Thursday, June 18, 2009

The Economist on the mega-Islamic bank, regulatory changes to accomodate Islamic finance being abused in the UK, lessons from the crisis

The Economist has an article about the launch of a mega-Islamic bank called Istikhlaf that the founders Sheikh Saleh Kamel and Adnan Yousif envisage to be an "Islamic Goldman Sachs".

The rule introduced to avoid double taxation in Islamic home finance purchases in the UK is being abused by high-net worth (conventional mortgage) clients. This should serve as a reminder that regulations introduced to facilitate Islamic finance should be carefully designed so that they are not abused in other settings to avoid taxation.

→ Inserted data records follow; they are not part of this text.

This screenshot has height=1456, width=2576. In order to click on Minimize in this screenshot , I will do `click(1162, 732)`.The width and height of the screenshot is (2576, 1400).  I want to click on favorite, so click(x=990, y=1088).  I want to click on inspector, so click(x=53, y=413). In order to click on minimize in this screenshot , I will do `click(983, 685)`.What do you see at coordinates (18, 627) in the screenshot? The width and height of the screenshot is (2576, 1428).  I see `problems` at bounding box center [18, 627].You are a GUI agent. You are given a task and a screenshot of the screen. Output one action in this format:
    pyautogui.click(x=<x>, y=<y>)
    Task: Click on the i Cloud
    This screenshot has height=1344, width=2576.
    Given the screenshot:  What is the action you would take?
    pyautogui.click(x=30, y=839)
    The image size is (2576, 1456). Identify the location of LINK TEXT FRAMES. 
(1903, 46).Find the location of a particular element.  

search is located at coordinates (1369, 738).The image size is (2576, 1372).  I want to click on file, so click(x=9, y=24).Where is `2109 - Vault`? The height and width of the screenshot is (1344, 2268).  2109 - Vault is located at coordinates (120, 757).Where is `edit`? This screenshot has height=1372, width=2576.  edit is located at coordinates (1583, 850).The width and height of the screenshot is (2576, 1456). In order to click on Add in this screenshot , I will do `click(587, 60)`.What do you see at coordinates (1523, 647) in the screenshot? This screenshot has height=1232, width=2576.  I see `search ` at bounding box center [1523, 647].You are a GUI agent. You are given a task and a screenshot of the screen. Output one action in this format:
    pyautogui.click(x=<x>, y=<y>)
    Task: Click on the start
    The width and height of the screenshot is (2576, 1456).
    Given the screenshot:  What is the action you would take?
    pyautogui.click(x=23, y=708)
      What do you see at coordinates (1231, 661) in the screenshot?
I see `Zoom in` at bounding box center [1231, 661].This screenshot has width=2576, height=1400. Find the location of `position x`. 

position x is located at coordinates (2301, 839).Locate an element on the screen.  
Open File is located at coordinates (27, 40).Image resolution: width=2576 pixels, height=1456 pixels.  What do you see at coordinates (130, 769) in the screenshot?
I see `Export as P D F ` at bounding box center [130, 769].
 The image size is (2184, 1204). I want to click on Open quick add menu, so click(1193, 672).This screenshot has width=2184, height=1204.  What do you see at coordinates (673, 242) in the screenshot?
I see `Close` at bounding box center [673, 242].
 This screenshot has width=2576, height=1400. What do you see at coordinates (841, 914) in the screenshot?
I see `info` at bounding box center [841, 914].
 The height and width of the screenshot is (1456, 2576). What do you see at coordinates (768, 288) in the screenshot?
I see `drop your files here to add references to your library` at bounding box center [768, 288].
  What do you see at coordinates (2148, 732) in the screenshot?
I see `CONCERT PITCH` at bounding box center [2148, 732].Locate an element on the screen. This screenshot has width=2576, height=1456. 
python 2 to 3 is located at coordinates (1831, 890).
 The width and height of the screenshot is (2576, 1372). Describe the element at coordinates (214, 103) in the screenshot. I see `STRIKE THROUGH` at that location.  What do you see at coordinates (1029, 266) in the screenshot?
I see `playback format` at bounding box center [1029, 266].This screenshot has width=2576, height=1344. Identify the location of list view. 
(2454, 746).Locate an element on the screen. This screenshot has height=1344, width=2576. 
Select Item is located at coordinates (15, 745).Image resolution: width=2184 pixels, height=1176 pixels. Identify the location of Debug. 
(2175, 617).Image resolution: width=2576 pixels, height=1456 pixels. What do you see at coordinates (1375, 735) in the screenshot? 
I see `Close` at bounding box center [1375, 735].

Islamic finance: can it provide lessons for conventional finance to avoid future crashes and can Islamic finance learn things from the crisis? The head of Islamic finance proposes a way for central banks to create money (monetization) in a way that is Shari'ah-compliant, in a similar thought process to an article I wrote in 2007 for Clear Profit on GDP-linked bonds ("Debt alternative for Islamic states should be explored," Clear Profit, Issue 44, May 27, 2007, page 5).

In an interview with Emirates Business 24/7, Rushdi Siddiqui, the head of Islamic finance for Thomson Reuters, discusses the lessons that Islamic finance can provide the conventional financial industry as well as the direction it is likely to take in the next decade.

Another Malaysian Shari'ah scholar, Engku Rabiah Adawiah Engku Ali, weighs in on the debate over tawarruq saying they are premissible but "The fact is more on how it's being done rather than what it is. It is more on whether the asset is available, whether it can be delivered".